Explaining the climbing gear metaphor.

A metaphor for Kotlin coroutines

In order to pass the Stollenloch door and use suspend functions, you need to «gear up» 🎒. This is done calling one of the «coroutine builders». These act as a portal between the flat (« blocking ») world into the «suspending world» of coroutines.

Kotlin programs without coroutines: just regular blocking code

When developing an application with Kotlin (Android or not), by default it is not running in a “coroutine context”. Your code will execute synchronously. This means it will run on the calling thread only, and block that thread from doing any other work. In order to use coroutines, you must do so explicitly via “coroutine builders” (and eventually scopes and dispatchers).

The invisible Kotlin coroutine

Although coroutines rely on core Kotlin language and compiler features, you also need to add the library kotlinx-coroutines to your project in order to use them. The library provides higher-level constructs (coroutine builders, flows, scopes, dispatchers) on top of the core language concepts.

Confusingly, the “coroutine” itself is not visible as a class or something you manipulate directly. This is different what you have with Java Threads and the Runnable interface. Kotlin coroutines are pretty elusive (by design) in Kotlin code.

The single visible element, the suspend keyword, hides a good bit of important plumbing set up by the Kotlin compiler. Coroutines are represented internally by a Job object. But, as a Kotlin developer, you barely ever need to work with it. The developer mostly manipulates the coroutine builders, suspend functions, and CoroutineScope methods which change the state of the coroutine : cancel, join, await.
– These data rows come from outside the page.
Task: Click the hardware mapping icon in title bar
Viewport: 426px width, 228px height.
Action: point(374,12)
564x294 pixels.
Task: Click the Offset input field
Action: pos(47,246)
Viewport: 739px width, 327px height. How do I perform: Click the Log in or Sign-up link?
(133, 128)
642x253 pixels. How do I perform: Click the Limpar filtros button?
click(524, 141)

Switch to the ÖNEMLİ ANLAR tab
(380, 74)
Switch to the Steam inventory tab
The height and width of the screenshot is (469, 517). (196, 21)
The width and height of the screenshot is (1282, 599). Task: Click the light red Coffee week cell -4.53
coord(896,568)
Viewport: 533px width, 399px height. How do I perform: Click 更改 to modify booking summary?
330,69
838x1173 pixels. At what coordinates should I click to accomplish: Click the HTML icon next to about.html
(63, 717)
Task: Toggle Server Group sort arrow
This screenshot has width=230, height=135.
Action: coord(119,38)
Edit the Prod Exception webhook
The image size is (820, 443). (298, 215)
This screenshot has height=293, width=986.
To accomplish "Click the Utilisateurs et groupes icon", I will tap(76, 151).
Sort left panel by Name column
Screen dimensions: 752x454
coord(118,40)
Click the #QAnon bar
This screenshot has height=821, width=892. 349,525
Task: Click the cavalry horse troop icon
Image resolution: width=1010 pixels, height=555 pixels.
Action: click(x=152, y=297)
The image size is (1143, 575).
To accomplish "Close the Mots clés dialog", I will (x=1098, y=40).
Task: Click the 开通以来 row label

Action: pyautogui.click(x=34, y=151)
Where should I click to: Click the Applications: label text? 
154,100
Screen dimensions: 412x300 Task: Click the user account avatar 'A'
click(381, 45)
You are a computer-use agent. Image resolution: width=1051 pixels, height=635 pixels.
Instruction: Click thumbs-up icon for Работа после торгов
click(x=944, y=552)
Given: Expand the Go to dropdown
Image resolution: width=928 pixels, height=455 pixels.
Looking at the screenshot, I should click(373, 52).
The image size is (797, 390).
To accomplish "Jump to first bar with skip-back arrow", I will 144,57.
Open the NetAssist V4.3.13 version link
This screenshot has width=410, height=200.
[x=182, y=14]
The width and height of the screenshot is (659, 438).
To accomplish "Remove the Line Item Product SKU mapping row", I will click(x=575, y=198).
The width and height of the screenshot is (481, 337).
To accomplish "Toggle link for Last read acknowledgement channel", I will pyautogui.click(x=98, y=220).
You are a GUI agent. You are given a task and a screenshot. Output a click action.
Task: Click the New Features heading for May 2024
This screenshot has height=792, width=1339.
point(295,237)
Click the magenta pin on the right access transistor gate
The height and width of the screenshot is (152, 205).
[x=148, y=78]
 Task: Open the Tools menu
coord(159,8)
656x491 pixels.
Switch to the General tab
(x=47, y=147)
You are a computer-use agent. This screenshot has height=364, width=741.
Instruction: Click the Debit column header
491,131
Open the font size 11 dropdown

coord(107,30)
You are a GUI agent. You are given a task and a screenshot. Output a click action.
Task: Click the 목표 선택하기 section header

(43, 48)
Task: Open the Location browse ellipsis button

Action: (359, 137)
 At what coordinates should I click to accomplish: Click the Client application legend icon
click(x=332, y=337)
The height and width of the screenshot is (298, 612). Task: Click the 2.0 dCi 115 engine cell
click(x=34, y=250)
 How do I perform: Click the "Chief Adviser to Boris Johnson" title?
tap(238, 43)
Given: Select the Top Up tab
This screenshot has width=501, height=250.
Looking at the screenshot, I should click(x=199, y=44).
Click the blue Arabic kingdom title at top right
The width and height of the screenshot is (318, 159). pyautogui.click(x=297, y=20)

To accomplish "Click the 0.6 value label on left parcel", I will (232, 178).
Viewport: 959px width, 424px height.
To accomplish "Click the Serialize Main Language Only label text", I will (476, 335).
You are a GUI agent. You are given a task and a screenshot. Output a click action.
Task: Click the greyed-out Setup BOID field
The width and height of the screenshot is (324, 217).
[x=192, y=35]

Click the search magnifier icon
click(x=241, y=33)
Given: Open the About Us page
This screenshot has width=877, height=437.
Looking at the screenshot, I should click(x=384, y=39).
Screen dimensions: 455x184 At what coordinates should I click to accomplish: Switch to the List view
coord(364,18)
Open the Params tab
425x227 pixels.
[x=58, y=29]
Kotlin coroutines are designed with CPS code: Continuation-Passing Style. The compiler crafts a Continuation parameter object which is added to every function that has the suspend keyword.

The invisible Android component CoroutineScope

Within the Continuation object, there is a reference to a CoroutineContext object, which is instrumental to how structured concurrency works. The CoroutineContext can be accessed in an Android app when you use viewModelScope property of a ViewModel, for example.

A CoroutineScope is a special type of CoroutineContext. This context object has a tree structure, and designating the « scope » means you are referencing the whole tree. Sub-trees of any size within this general CoroutineScope are all CoroutineContexts. The name « scope » also serves as a reminder that all the couroutine methods are extension functions of the CoroutineScope. They exist to be used in a code block with an implicit this « scope » value.

Structured concurrency means ensuring that every coroutine is owned by some scope and cannot escape its lifetime. Functions that launch coroutines must wait for them or cancel them before returning.

In Android, in addition to the ViewModelScope, every Component comes with a Lifecycle object. Each Lifecycle has a CoroutineScope tied to it. These CoroutineScopes are the safety ropes your coroutine code should use to be securely tied into your app’s lifecycle.

What is the climbers backpack 🎒… I mean CPS (Continuation-Passing Style)?

Continuation-Passing Style (CPS) code means that these functions do not have a return value. Instead, they are passed a parameter (a Continuation callback) which is called with the result once it’s ready.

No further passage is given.